23 There are many other mitigating factors for which I must allow. To a degree I will repeat myself when listing many of them. You have pleaded guilty. You made your intention to do so clear from a very early time. You have co-operated with authorities at all times. You have no prior convictions. You have suffered, and you will continue to suffer from mental and physical health problems. You did not fritter away the amounts stolen on gambling or living a high life. You have demonstrated your remorse and your determination to rehabilitate yourself. You have continued to contribute to the community. You and your family have suffered, and will continue to suffer, enormous shame and humiliation.

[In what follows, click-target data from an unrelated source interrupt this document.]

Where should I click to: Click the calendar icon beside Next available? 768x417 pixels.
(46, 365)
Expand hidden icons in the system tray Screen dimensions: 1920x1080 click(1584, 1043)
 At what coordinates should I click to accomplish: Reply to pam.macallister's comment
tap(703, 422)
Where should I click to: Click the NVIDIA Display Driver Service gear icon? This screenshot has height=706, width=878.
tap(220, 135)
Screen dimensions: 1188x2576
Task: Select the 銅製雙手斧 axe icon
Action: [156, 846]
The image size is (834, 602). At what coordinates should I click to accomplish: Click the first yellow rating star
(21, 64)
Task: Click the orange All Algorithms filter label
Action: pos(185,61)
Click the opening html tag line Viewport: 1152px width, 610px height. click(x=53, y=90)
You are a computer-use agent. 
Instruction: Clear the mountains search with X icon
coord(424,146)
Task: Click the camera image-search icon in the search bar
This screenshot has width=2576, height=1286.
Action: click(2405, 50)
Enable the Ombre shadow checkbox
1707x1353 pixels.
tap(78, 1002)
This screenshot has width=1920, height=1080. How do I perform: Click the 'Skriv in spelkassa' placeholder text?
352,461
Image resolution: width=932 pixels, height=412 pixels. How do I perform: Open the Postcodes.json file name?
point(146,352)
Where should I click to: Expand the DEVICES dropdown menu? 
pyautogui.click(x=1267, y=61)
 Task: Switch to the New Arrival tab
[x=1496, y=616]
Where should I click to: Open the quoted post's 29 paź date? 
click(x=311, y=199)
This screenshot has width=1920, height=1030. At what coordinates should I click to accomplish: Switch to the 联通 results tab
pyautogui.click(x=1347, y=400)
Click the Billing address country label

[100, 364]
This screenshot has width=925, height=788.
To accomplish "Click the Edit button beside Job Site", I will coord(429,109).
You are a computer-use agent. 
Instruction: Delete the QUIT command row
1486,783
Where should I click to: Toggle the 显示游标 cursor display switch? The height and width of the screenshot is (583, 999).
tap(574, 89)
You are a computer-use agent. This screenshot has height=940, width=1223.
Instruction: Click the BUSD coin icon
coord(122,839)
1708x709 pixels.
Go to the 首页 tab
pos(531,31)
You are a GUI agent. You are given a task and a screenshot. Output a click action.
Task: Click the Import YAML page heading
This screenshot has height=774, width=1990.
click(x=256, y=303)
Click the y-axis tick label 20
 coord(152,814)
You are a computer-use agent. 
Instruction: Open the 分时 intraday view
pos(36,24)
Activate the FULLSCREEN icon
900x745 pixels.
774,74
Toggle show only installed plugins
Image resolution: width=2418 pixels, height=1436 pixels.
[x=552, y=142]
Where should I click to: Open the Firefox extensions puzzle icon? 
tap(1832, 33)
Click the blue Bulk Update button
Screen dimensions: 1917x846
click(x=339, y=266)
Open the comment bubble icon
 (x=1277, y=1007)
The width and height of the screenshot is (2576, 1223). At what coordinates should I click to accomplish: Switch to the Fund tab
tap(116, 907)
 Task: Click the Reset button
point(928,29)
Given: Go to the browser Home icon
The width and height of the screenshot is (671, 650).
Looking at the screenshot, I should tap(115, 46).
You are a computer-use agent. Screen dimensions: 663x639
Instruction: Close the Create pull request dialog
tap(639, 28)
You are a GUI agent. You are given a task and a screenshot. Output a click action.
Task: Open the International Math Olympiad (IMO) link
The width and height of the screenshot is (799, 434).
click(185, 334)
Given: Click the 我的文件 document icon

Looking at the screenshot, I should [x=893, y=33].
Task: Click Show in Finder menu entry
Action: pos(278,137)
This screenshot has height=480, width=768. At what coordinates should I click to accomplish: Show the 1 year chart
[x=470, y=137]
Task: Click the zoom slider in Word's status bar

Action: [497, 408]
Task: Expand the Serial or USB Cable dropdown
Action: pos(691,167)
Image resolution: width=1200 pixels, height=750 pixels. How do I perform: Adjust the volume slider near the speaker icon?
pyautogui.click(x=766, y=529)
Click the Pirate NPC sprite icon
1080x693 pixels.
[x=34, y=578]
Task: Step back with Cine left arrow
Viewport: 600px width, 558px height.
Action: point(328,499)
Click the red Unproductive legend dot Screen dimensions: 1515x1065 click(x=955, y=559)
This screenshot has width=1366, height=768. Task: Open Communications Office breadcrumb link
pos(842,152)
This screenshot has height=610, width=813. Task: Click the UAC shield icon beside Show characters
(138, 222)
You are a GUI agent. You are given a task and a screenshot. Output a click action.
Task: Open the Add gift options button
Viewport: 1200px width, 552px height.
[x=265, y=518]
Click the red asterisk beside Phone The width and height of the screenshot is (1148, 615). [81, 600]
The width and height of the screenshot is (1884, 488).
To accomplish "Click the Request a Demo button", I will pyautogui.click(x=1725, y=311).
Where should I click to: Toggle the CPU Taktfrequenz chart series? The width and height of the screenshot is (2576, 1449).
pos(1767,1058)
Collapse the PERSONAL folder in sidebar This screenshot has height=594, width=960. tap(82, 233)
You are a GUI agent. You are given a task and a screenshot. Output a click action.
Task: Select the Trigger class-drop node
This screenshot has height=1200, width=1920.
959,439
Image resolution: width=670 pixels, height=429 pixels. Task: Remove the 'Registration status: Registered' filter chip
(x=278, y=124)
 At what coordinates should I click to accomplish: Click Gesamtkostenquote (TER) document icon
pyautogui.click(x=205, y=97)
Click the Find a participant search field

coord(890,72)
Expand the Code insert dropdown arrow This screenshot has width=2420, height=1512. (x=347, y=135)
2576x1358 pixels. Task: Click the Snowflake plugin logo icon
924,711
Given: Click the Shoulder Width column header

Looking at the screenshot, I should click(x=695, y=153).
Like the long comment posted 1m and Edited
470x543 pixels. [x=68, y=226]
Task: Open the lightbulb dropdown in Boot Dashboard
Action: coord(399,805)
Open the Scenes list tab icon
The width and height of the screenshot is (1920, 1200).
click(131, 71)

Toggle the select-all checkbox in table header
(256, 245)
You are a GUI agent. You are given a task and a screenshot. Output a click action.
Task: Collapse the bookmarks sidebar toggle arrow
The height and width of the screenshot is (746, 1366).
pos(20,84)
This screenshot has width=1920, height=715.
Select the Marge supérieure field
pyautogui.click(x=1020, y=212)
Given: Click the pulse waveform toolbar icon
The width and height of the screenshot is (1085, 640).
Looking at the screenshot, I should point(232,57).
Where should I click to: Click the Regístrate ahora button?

24 But let there be no doubt as to the need for the sentence that must be imposed on you to signal the denunciation of what you did. It must also reflect appropriately the need to provide general deterrence. Other lawyers must be deterred from betraying the trust of their clients. You not only demeaned yourself. You demeaned the legal profession. Years ago in this court, you took an oath when you joined the profession. You have seriously betrayed that oath.
25 In formulating the sentence, I must follow a number of principles as to cumulation, totality and otherwise. I must allow for relative seriousness, adjusting for matters as to each count such as the amounts involved, the personal advantage gained, the extent of the breach of trust, and the period of continuing deception.
26 On count 19, I impose a term of 3 years' imprisonment. Other periods are cumulative on that period of 3 years. On count 6, I impose a term of 1 year and 6 months, cumulative as to 3 months. On counts 1, 2 , 3, 7, 9 and 14, I impose a term of 1 year, each cumulative as to 2 months. On counts 4, 5, 10, and 11, I impose a term of 1 year, cumulative as to 1 month. On counts 12, 13, 15, 17 and 18, I impose a term of 3 months, cumulative as to 1 month. On counts 8 and 16, I impose a term of 1 month, all concurrent, not cumulative.
27 The head sentence is 5 years. I set a non-parole period of 2 years and 6 months. That period is relatively low. It reflects the considerable number of mitigating factors operating in your favour, as earlier detailed. I declare 54 days by way of pre-sentence detention and direct that that be entered in the Court records.